Sección del documento

☆ ☆ ☆

RAJOY SÓLO UN AÑO DESPUÉS

Por Antonio Hermosa Andújar*

Un año, apenas un año de la victoria electoral del PP (Partido Popular), y ya la sociedad española es un paisaje después de la batalla. En un solo año ha agravado todos los males que marcaron el final de la era Zapatero, ha dado vida al resto de peligros que la amenazaban y muerte a las expectativas de sobrevivir a la crisis de manera reconocible a lo que había antes de su estallido. Un solo año y el PP tiene el mérito de, al menos, dar la impresión de haberse llevado el futuro por delante.

Mucha prisa tenía en aquel entonces el PP por llegar al poder. La tiene por naturaleza, porque sus mandarines piensan que ésta es una tierra que les pertenece por derecho divino (o eclesiástico, en aras de la precisión), y la tuvo en extremo en la segunda mitad del mandato socialista. En la práctica, el PP se olvidó de la política, de sus funciones y obligaciones como principal partido de la oposición y, naturalmente, de sus fatuas promesas de actuar en pro del interés de «todos los españoles». Infundios y descalificaciones devinieron la parte principal de su quehacer público (por no hablar de su familiaridad innata con la corrupción); infundios y descalificaciones que no sólo se centraban en el gobierno, sino que se repartían con prodigalidad similar por otras instituciones del Estado —magistratura, policía—, en relación con las cuales hicieron uso de una doble vara de medir en función de sus intereses, de su pasión por empuñar el poder: el fin que justificaba cualquier medio.

El PP se enroscó tanto en torno a su cavernícola ombligo, se encastilló hasta tal punto en su ambición desenfrenada, que durante la legislatura anterior a menudo se vio al gobierno hacer causa común junto al resto de la oposición contra él: tal y como hoy día, gobernando por mayoría absoluta, se ve al conjunto de la oposición formar un frente común contra él (como también a sectores sociales antes enfrentados entre sí). Pequeños detalles ésos que nos ilustran de su concepto de democracia tanto como de su forma de practicarla. O si se prefiere: de su ínfima capacidad para sobrellevar la democracia.

☆ ☆ ☆

Listado de datos

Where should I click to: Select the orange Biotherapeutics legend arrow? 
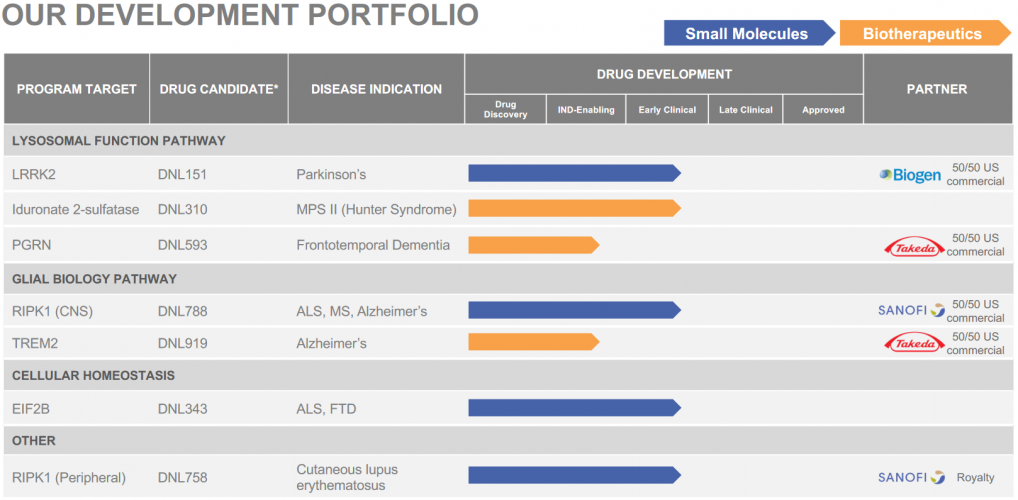click(924, 34)
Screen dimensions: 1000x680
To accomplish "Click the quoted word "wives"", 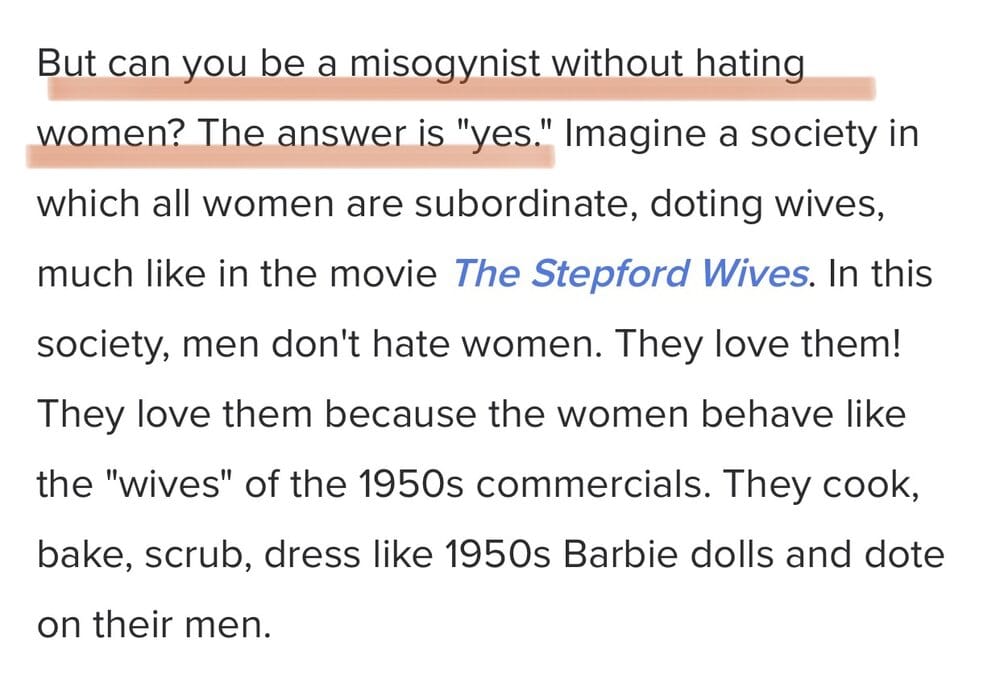I will [x=170, y=485].
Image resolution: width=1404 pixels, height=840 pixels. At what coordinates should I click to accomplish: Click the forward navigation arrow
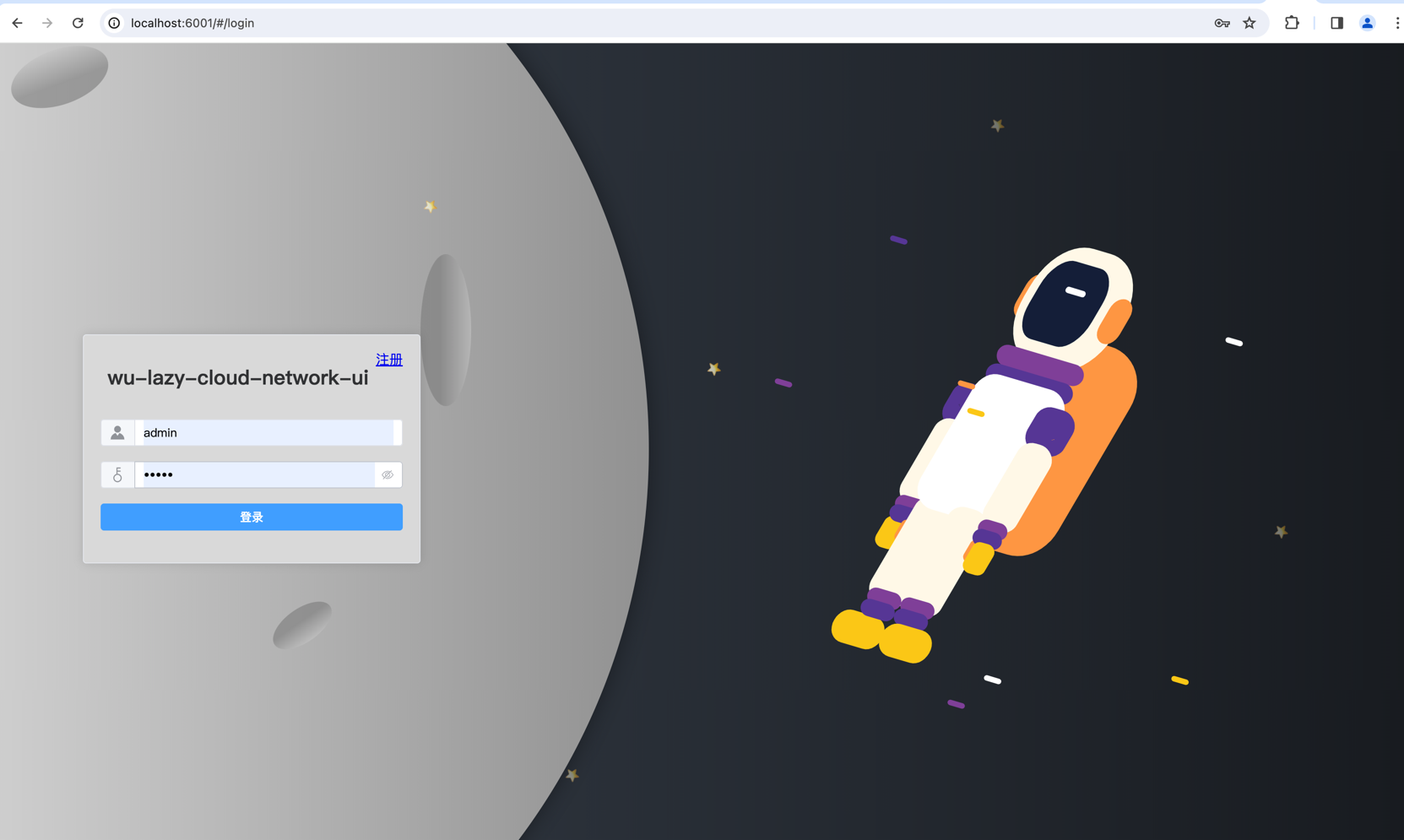pyautogui.click(x=47, y=23)
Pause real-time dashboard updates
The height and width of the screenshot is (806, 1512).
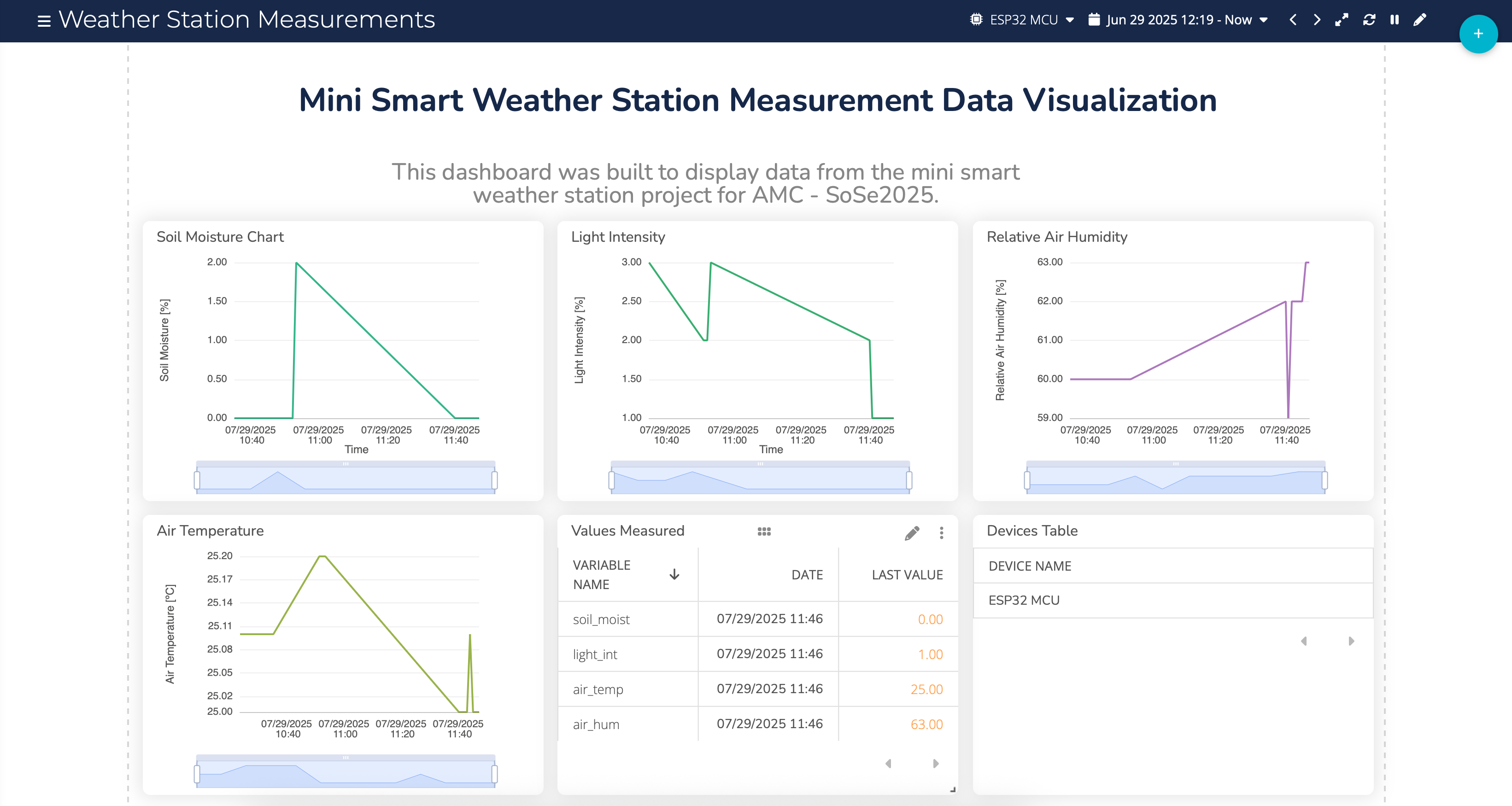pos(1394,20)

☆ ☆ ☆

Ejercicio propuesto 1
Responda a partir del texto sobre el primer año del PP en el poder:
(a) ¿Cuánto tiempo ha pasado desde la victoria electoral del PP?
(b) ¿Qué instituciones del Estado se citan entre guiones como blanco de los infundios y descalificaciones del PP?
(c) ¿Con qué clase de mayoría gobierna hoy el PP?
Ejercicio propuesto 2
Copie fielmente un fragmento del texto sobre el primer año del PP en el poder. Empiece en las palabras "Un año, apenas" y termine después de "futuro por delante.".

Respuesta al ejercicio 1
(a) Apenas un año.
(b) La magistratura y la policía.
(c) Con mayoría absoluta.

Respuesta al ejercicio 2
Un año, apenas un año de la victoria electoral del PP (Partido Popular), y ya la sociedad española es un paisaje después de la batalla. En un solo año ha agravado todos los males que marcaron el final de la era Zapatero, ha dado vida al resto de peligros que la amenazaban y muerte a las expectativas de sobrevivir a la crisis de manera reconocible a lo que había antes de su estallido. Un solo año y el PP tiene el mérito de, al menos, dar la impresión de haberse llevado el futuro por delante.